Selection of candidate CpGs for technical validation by bisulfite pyrosequencing
Thirteen CpGs (GRB10 cg01720588, SHMT2 cg15670177, RASSF5 cg17558126, NDN cg12532169, ATP10A cg17260954, EDA2R cg14372520, IGF2H19 cg19731870, MMP10 cg00347729, GABRR2 cg06445611, ANGPT4 cg26540515, DSG4 cg13445249, RLN3 cg00722300 and MEST cg09059945) were selected for validation based on the largest number and most extreme values of outlier samples for each CpG.

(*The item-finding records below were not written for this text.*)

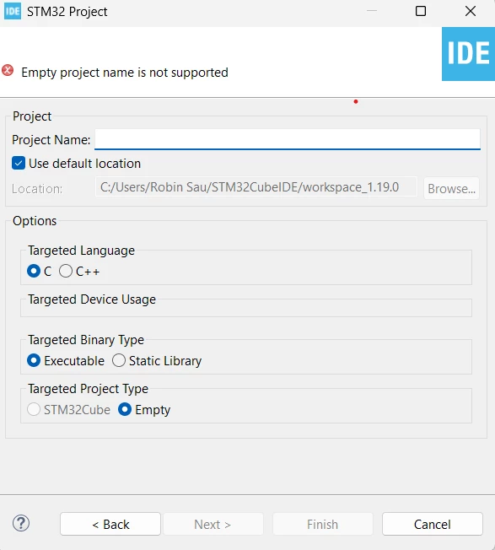Open the help question mark icon
Viewport: 495px width, 550px height.
click(x=21, y=523)
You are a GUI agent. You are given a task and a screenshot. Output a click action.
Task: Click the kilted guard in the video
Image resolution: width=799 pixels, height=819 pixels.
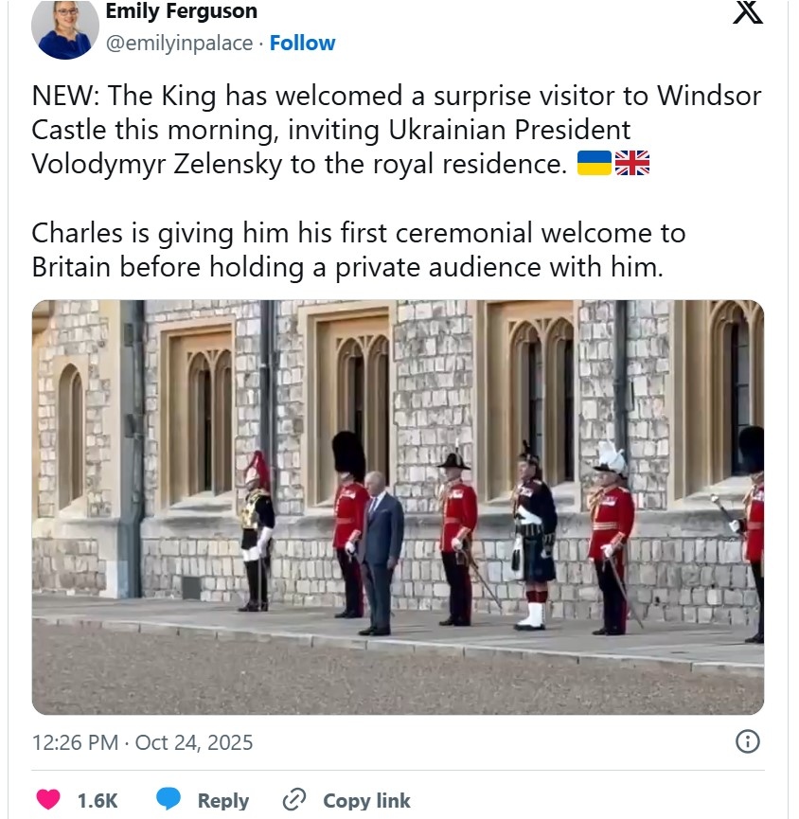click(534, 535)
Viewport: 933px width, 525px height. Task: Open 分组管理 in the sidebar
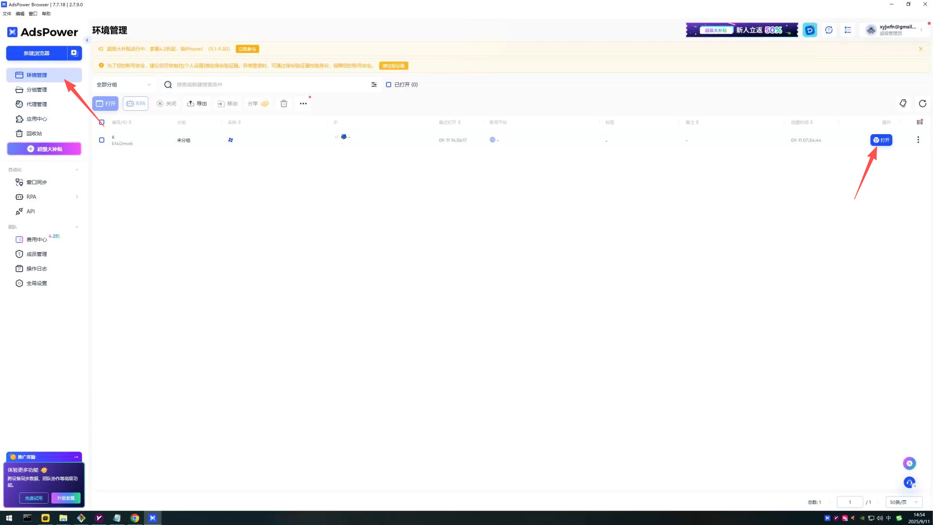click(36, 90)
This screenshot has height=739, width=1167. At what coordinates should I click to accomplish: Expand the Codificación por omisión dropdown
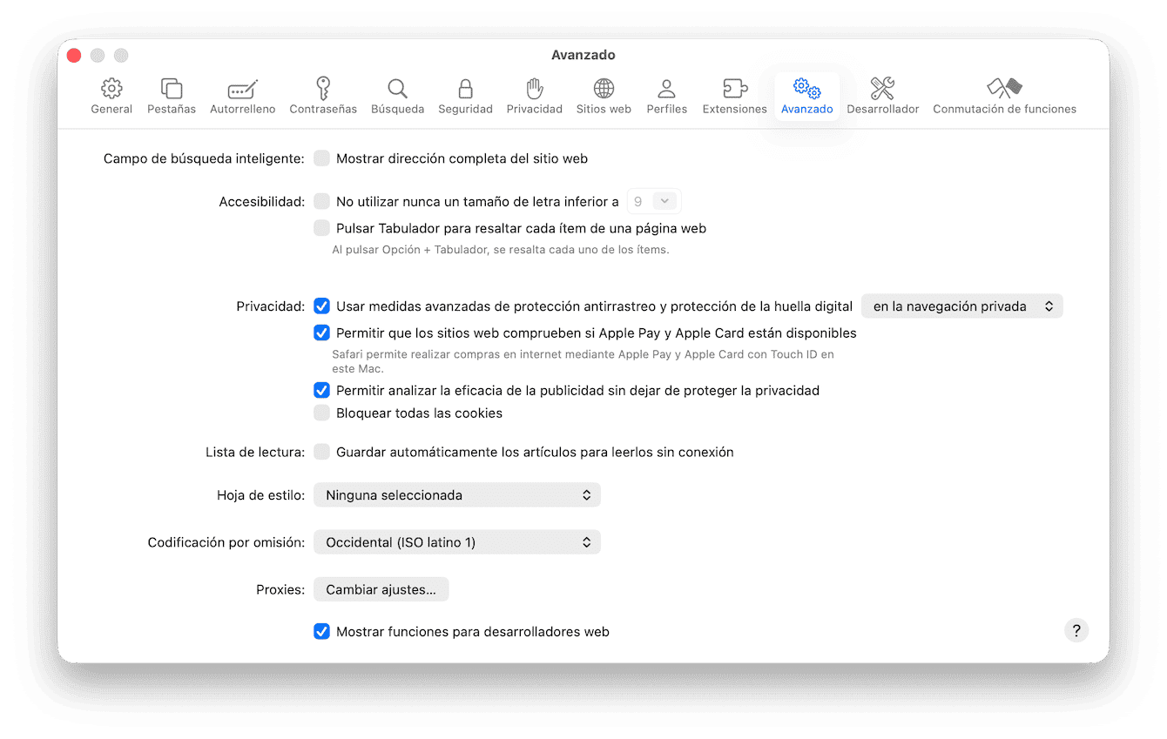(x=457, y=542)
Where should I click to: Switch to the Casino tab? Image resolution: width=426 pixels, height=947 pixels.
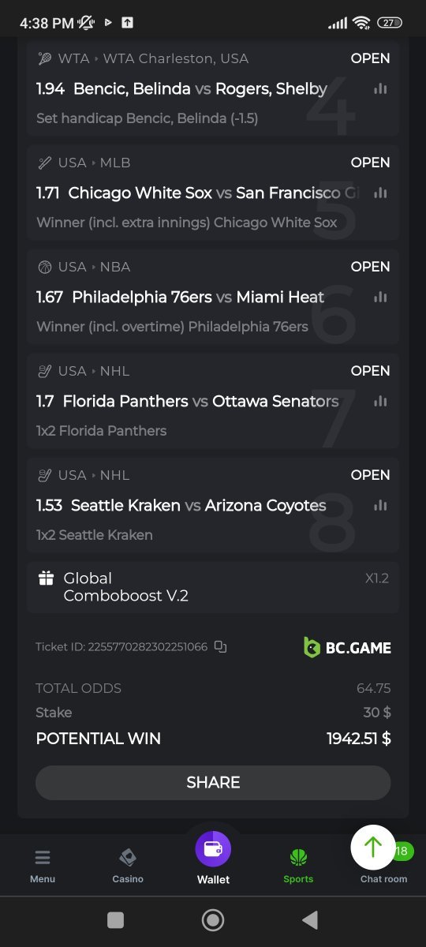(x=128, y=866)
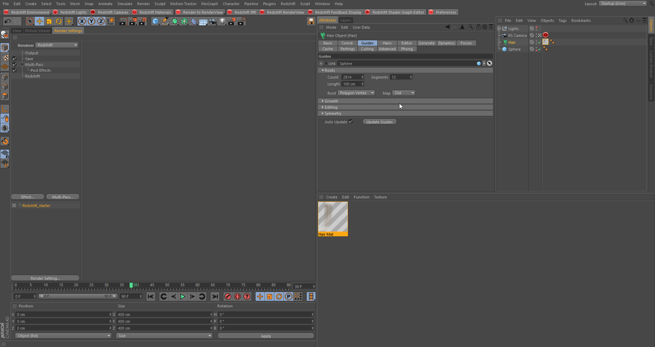655x347 pixels.
Task: Click the Record active objects key icon
Action: click(x=228, y=296)
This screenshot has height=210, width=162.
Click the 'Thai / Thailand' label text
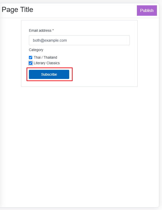pyautogui.click(x=45, y=57)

Selection of ‘outliers’ and ‘non-outliers’ for validation
Samples that exhibited extremes of methylation at 14 or more CpG sites were considered ‘outliers’ for the purpose of technical validation. This cutoff criterion was selected based on deflection from the expected logarithmic decay curve. A graph of the number of outlier samples versus the number of CpGs was drawn for both the hyper- and hypo-methylated outliers (not shown). If outlier individuals occurred randomly, the expected graph should show a logarithmic decay distribution. However, the number of CpGs at which this distribution was not obeyed (i.e. a ‘bump’ is observed) was taken as cutoff for selecting samples for validation. Thirteen samples fulfilled these criteria and were matched for birth weight with ‘non-outliers’.
Pyrosequencing assay for validation
Pyrosequencing primers (Supplementary Material, Table S3)/assays were designed for the CpG sites using PyroMark Assay Design Software 2.0. Bisulfite-converted DNA was amplified using the designed PCR primers followed by pyrosequencing by the sequencing primer to estimate methylation levels.
Conflict of Interest statement. None declared.
This work was supported by the National Institute of Health (Grant Number P50-HD-068157 to C.C. and C.S.).